Construction and Manufacturing employment continue to be a drag on the index.  LEI, Leading Economic Indicators for September, rose 1.0% versus a plus .8% expected.  Of the 10 composite indices, 8 posted increases.  Manufacturing new orders and nondefense capital goods orders were the decliners and will tend to drag the Durable Goods report down (due for release 11/28).  Last but not least was the FHFA Home Price Index which fell .3%.  Only 3 of the 9 census tracks had price improvement including the Pacific, the Mountain region, and the West North Central.  The Middle Atlantic and East North Central regions reported home price decline of .6%.

Market action has been mixed with early selling followed by heavy cash buying to steady out the market.  The selling is believed to be hedging for upcoming corporate bond deals while the buying is being done by Foreign Central and Japanese banks.  Technically, the picture has changed to one that is neutral to bearish.

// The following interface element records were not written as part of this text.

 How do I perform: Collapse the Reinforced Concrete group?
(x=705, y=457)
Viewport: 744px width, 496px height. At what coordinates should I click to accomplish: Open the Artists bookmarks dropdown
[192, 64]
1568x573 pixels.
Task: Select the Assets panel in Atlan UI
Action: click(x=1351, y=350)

The 40 day moving average continue to hold, making a high powered selloff unlikely.  Daily stochastics are bearish yet the weekly picture holds a bullish reading. When we have conflicting time frame direction, the market tends to be range bound with a lean towards the shorter time frame.  In this case, playing defense is your best bet with expectations that the 10 year note will hold in a range of 3.38% to 3.48%.  Currently, we are trading 3.41%, unchanged on the day.  Stocks are up 61 points on the big board and mortgage backs (4.50% coupon) are a twin to the note, unchanged as we speak.